Meu pobre coração sofre a pressão

das palavras que se querem derramar,

a cada vez que de novo penso amar,

seja quem for a causadora da emoção,

mas coração partido é só ilusão,

pois quando vai realmente se magoar

é mais comum em caquinhos se tornar,

que em cada veia provocam gestação

de um novo amor que surja de repente,

sem que eu espere e sem sequer querer:

por precaução já vou abrindo o peito,

a pele enrolo e o portão subjacente

já se prepara para um novo malquerer,

na cicatriz de antigas mágoas sem proveito.

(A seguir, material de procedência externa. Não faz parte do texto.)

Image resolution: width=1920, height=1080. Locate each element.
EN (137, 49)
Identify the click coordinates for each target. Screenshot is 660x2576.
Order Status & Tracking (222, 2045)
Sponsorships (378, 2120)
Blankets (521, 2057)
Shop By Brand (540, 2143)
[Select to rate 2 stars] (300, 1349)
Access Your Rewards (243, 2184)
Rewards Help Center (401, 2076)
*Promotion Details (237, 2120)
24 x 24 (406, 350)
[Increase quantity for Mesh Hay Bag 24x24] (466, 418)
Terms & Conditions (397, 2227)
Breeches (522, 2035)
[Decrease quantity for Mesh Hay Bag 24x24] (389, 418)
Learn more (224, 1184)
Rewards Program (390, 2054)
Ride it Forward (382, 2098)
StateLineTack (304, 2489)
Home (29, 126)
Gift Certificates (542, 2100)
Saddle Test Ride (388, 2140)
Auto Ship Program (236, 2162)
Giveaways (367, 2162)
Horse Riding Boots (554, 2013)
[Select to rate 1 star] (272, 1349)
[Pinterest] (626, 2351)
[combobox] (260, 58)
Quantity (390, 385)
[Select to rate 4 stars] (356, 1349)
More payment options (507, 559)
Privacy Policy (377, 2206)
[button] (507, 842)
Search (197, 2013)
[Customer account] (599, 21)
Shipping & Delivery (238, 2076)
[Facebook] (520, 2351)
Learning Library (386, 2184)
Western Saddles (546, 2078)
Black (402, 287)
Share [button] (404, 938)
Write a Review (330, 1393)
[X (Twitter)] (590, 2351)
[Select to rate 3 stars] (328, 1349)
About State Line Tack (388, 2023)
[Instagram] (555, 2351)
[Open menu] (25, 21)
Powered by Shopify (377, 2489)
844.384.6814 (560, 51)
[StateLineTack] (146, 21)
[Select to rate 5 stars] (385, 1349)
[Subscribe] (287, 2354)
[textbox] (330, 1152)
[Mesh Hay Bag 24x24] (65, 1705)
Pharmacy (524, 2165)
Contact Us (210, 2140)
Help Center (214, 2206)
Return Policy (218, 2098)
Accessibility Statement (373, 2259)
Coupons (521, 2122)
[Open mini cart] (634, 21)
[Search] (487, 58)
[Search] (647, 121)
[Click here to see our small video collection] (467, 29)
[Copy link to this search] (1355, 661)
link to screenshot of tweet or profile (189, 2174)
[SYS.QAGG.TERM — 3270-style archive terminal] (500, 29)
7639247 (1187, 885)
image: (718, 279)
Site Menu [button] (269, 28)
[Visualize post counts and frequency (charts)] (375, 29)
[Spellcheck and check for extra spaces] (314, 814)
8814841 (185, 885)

COSTURAS DE AR I – 1º DEZEMBRO 2022

Amor escorre lentamente pelo ar,

em sua busca de encontrar um coração,

mais facilmente introduz-se no pulmão,

para em alvéolo da alma se aninhar,

que amor não sabe, de fato, onde habitar,

sempre inconstante em sua viração,

brisa ligeira que se torna em gestação

da tempestade que pretende provocar,

que amor é coisa assim bem singular,

a gente julga que esse dom é nosso

e no entretanto, nós lhe pertencemos;

quando se assenta, pretende outro gerar,

mas qualquer coração encontra um fosso

até um outro, ao qual pular tememos...

COSTURAS DE AR II

Amor exige sempre a decisão

de que nosso coração abandonemos,

como em tapete mágico montemos,

para alcançar um alheio coração

e amor sorri em desafio nessa ocasião,

sabe-se forte e que o obedecemos,

por mais que saltar longe não queremos,

o que fazer, se não houver aceitação,

porque esse pulo de amor se faz no escuro,

sua distância bem difícil calcular,

qual resultado se o salto não se acerta:

no chão tombado tem destino impuro,

mas é a gente que ali fica a se estirar,

enquanto amor em revoada se desperta.

COSTURAS DE AR III

E então prossegue alegremente pelo ar,

deixando para trás o despeitado,

veloz outro peito será logo encontrado,

em que consegue facilmente se aninhar,

pouco lhe importa se os sonhos esgotar

de quem por ele ficou abandonado,

em nova carne confortável instalado,

para cem novas incertezas provocar

e que restou para quem o salto errou,

salvo ter seu coração despedaçado,

que por mil passos acabou sendo pisado,

com muito esforço enfim se levantou,

temendo o amor que retorna do seu lado,

ansioso ainda depois que tanto se encantou!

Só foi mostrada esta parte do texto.